• [What you should do] Set down exactly the lines below between the line holding "At what coordinates should I click to accomplish: Collapse" and the line holding "Task: Click the undo arrow toolbar icon", inclusive; no other line belongs in the answer.

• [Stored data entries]
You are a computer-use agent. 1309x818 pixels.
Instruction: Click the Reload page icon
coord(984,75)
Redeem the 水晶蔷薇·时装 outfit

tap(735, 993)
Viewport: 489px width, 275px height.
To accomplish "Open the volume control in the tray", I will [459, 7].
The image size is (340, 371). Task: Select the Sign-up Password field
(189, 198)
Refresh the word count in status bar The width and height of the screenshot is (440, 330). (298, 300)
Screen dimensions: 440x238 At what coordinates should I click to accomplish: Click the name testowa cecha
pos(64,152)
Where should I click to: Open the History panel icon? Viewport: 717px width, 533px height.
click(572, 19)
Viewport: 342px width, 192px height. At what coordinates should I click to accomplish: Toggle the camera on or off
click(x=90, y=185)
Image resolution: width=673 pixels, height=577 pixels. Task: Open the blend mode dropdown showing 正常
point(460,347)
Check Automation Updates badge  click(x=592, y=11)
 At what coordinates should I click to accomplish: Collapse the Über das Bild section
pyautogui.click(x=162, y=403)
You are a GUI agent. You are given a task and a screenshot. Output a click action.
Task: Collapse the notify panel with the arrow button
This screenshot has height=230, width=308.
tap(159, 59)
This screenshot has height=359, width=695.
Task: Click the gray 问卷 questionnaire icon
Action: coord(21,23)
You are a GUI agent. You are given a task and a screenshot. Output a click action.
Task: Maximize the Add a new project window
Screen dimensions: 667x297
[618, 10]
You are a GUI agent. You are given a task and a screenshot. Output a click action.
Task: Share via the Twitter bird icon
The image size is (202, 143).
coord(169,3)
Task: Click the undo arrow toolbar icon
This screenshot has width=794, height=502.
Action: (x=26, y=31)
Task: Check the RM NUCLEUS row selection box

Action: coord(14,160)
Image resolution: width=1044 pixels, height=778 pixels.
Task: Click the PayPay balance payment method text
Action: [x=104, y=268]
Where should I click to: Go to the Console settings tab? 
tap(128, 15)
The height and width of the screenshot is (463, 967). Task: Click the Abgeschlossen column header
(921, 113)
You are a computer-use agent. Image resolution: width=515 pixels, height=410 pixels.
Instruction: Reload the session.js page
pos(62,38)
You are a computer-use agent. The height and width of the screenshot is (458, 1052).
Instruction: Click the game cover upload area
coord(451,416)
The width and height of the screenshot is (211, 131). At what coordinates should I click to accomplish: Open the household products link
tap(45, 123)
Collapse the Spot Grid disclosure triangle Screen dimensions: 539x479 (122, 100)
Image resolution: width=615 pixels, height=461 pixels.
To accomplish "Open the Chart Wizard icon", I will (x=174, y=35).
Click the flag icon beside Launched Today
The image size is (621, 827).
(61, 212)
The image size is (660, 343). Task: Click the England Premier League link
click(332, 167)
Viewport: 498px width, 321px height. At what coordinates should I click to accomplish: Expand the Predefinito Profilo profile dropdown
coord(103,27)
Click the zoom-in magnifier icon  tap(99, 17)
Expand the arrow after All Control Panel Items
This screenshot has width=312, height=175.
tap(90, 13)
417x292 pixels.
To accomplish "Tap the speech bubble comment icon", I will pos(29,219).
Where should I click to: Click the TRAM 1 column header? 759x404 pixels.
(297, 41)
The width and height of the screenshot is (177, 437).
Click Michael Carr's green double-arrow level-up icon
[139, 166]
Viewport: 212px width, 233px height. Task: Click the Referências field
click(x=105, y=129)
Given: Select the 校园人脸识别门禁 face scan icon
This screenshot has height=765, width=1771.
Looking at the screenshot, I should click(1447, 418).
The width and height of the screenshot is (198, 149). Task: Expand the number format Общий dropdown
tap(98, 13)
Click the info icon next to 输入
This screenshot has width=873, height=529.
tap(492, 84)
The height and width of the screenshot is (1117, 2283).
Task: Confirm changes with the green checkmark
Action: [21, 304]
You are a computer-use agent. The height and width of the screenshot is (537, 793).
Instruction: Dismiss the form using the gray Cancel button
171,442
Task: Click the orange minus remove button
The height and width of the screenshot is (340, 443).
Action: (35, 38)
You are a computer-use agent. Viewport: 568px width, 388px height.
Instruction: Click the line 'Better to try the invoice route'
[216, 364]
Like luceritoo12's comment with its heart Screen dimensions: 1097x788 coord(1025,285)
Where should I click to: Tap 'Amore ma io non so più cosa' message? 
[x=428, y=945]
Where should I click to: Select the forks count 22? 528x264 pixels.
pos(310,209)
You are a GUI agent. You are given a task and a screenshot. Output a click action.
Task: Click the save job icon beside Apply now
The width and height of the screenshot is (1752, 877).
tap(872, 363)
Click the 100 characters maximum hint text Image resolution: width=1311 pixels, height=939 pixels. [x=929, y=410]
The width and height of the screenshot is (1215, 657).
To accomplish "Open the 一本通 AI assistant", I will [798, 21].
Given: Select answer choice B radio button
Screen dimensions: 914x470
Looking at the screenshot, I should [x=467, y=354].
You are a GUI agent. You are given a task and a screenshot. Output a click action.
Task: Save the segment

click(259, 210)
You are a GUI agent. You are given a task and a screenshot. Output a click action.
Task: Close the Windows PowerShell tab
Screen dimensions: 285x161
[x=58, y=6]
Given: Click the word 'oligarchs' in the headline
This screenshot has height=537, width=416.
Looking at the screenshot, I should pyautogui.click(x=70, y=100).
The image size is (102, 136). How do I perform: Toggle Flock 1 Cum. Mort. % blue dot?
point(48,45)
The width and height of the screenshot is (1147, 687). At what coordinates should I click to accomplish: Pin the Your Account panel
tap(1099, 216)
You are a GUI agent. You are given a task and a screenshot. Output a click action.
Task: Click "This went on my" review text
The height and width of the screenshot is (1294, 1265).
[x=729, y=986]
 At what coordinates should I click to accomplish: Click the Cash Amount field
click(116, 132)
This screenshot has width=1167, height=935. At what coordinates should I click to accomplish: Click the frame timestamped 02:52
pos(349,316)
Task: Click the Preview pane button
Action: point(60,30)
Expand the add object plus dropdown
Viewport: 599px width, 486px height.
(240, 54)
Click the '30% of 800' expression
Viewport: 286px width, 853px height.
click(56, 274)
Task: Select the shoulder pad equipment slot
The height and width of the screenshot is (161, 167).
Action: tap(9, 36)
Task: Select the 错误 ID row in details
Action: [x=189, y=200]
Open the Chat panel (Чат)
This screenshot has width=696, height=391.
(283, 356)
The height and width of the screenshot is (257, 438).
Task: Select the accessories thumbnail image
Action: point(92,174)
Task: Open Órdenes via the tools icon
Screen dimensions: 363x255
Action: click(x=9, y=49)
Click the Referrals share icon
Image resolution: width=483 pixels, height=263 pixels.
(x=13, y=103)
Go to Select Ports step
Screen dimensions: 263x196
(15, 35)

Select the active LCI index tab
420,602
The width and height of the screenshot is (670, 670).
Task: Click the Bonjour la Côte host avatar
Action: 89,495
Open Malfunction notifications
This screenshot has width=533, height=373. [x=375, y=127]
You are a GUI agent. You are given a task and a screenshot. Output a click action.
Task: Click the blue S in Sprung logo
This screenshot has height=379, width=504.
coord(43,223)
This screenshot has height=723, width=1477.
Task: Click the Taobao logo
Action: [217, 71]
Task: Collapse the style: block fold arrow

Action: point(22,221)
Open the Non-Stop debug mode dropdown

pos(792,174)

• [Reply]
 At what coordinates should I click to accomplish: Collapse the Über das Bild section
pyautogui.click(x=162, y=403)
You are a GUI agent. You are given a task and a screenshot. Output a click action.
Task: Collapse the notify panel with the arrow button
This screenshot has height=230, width=308.
tap(159, 59)
This screenshot has height=359, width=695.
Task: Click the gray 问卷 questionnaire icon
Action: coord(21,23)
You are a GUI agent. You are given a task and a screenshot. Output a click action.
Task: Maximize the Add a new project window
Screen dimensions: 667x297
[618, 10]
You are a GUI agent. You are given a task and a screenshot. Output a click action.
Task: Share via the Twitter bird icon
The image size is (202, 143).
coord(169,3)
Task: Click the undo arrow toolbar icon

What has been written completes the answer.